Mario Hernández SA
- Company type: Fashion
- Industry: Apparels, accessories
- Founded: 1978
- Headquarters: Bogotá
- Area served: Colombia, Panama, Mexico, Russia, Aruba, Costa Rica, United States and Venezuela.
- Key people: Mario Hernández (CEO and chairman of the managing board & Chairman of the supervisory board)
- Products: High fashion clothing, accessories, footwear
- Number of employees: 500 employees.
- Website: www.mariohernandez.com

= Mario Hernández (fashion house) =

Colombian clothing accessory business

Mario Hernández is a Colombian fashion house dedicated to the manufacture of luxury leather accessories based in Bogotá D.C. It is named after its founder, Mario Hernandez (born 1941).

==History==
Mario Hernandez is an old entrepreneur, he started his clothing company in 1978 in Bogota, in a cheap district in the city, where it is still based. However, due to the economic climate in Colombia at the time, Hernandez was forced to borrow money.

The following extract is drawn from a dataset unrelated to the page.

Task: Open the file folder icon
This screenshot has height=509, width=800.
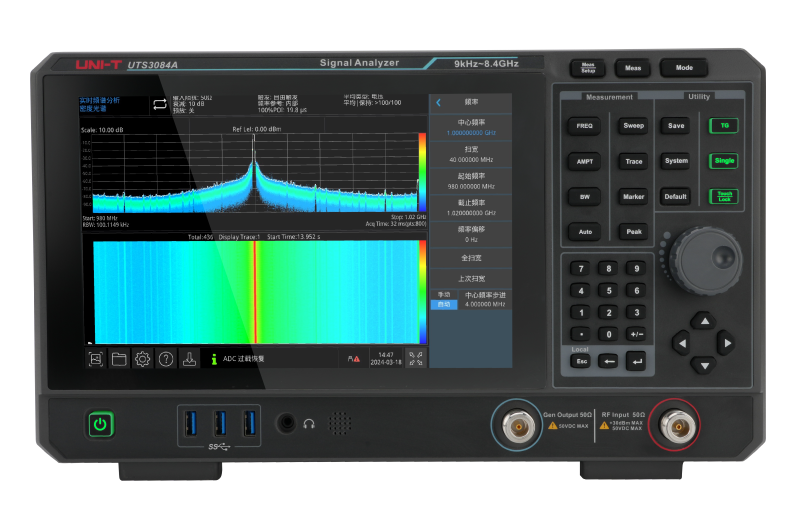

By 1979, he reached an agreement with his creditors, which left him with just 3 sewing machines to restart his business.

The same year, he became a sensation in the Sanadresito for the quality of his products. He later in the 28 of march of 1999 stated that he had formed a little globalization within Colombia. After his brands became well known in his country, he moved into neighboring Venezuela and Panama. His sales increase came in North America, opening markets starting with Mexico to United States. In the 2000s, Mario Hernandez was known almost all over America and started to open up the European market, selling in luxury leather goods sales points.

Today Mario is recognized by important companies such as Johnnie Walker, who referred to him as ¨Walking with a Colombian giant¨.

==Locations==
As of 2008, Hernandez had 16 stores in Colombia, nine in Venezuela, four in Mexico and one in the United States.

As of 2016, the number of locations has expanded to 110 in six countries.

==Product line==
The fashion house manufactures bags, shoes, clothes, jewelry, etc., primarily using exotic leathers.

==Manufacturing==
Products are manufactured in Colombia as well as in Brazil by artisans. In the past the original name was Marroquineria SA.